Montréal Canadiens acquire Jon Merrill from Detroit Red Wings for 5th-round pick, Hayden Verbeek
The Canadiens also announced in a corresponding move that they'd placed defenceman Victor Mete on waivers to create space for Merrill.
It's a transaction that seems reminiscent of the Joel Edmundson acquisition of the off-season. The Habs found a big, rugged, defensive defenceman and pried him from a difficult environment. Now, the reason those environments were challenging is drastically different - one team was fantastic with an ill-fitted system to the player, and the other is leaving perhaps the league's worst non-Buffalo team with sound results -- but the point nonetheless stands.
Merrill played second-pairing minutes in Detroit, feasting on a steady diet of high-leverage defensive deployments at evens and on the kill alike, and leaving those minutes relatively unscathed.
Jon Merrill, acquired by the Canadiens, has quietly been one of the league's most effective stay-at-home scoring chance-suppressing defencemen in the past two seasons. Was playing 2nd pair minutes for the Wings this year. #GoHabsGo pic.twitter.com/lbbAnNxtXe— JFresh (@JFreshHockey) April 11, 2021
The Patric Bacon WAR (Wins Above Replacement) model's defensive outputs to Merrill's credit, as expressed in this JFresh player card, place him in the very upper crust of the league's in-zone defenders.

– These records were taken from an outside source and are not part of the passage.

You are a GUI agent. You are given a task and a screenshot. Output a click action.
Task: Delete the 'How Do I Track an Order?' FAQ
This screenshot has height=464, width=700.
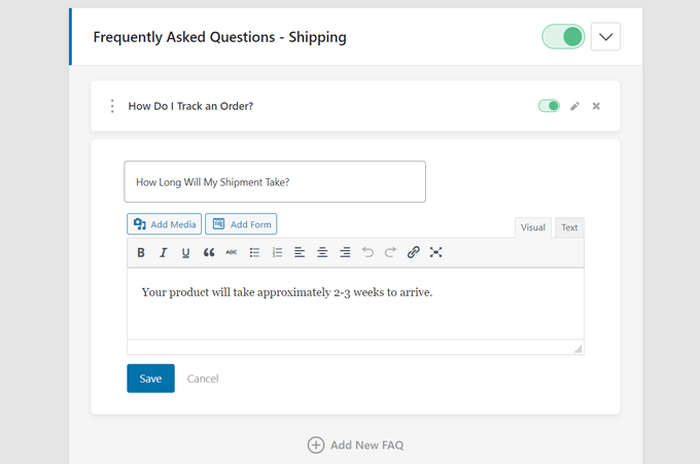click(x=596, y=106)
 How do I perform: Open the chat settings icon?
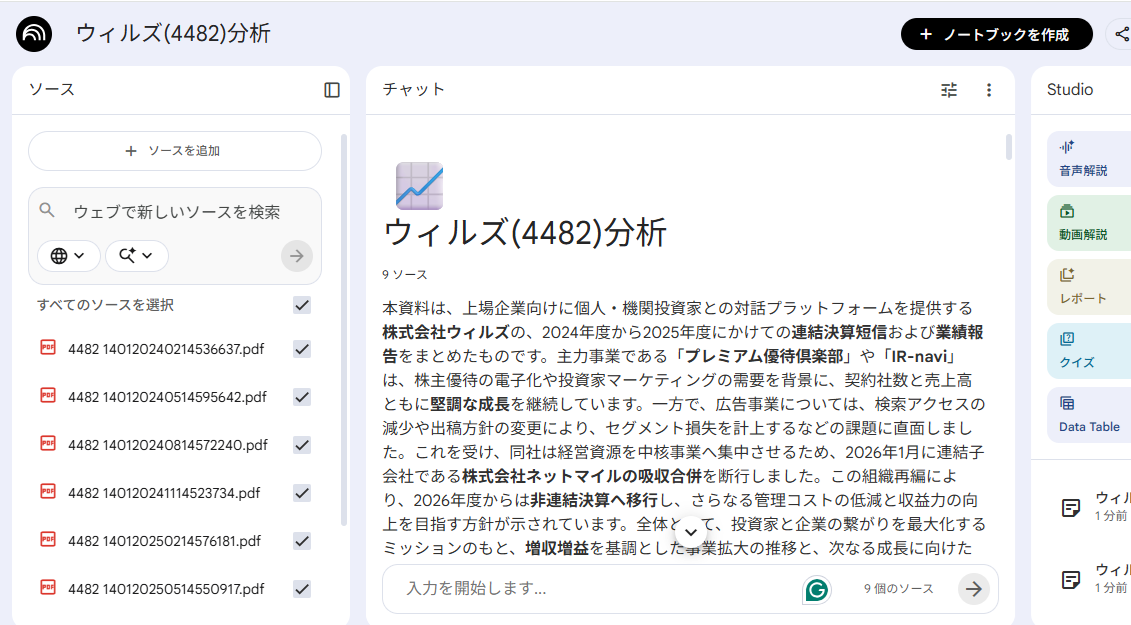(948, 90)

The Evolving-Hockey RAPM (Regularized Adjusted Plus-Minus) metric, which also takes into account a player's environment (like Bacon's WAR model), frames his contributions similarly.
Jon Merrill (traded to Montreal for a fifth) is a good shutdown defender, useful on the PK, not a shooting threat to speak of. pic.twitter.com/LatIrxrnuY— Micah Blake McCurdy (@IneffectiveMath) April 11, 2021
The connective tissue between each model? That Merril's best work occurs in the defensive zone -- really damn good work at that -- and that he can't be relied upon for much if anything in the final third of the ice.
Sounds like a perfect depth defenceman for a playoff run to me!
Verbeek, meanwhile, is a 23-year-old, barely clinging at all to prospect status (even that seems generous...) and is destined for the Grand Rapids Griffins. I suspect the Habs included him to make the contract numbers work.
The obvious caveat here is that there's an opportunity cost at play by virtue of the Habs decision to expose Mete to waivers to make room for Merrill. JFresh wrote a pretty extensive article on Mete's account, and made a compelling case for the 22-year-old, smooth-skating blueliner. There's plenty of runway left on his career, and he's only on the books for $735,000 this season; it wouldn't surprise me in the slightest to see a team pluck him off the wire.
At which point, the trade effectively becomes a fifth-round pick, Mete, and Verbeek for Merrill.
Whatever one thinks of Mete, it's hard to imagine he was going to blossom in this spot, and his form at present is probably a downgrade on Merrill. Which is to say, the Habs have served their short-term goal of improving the quality of their blue line for the remainder of this season and the playoffs, and that much really isn't up for debate.
Whether that's a worthwhile endeavour or not? Well, that's another matter entirely.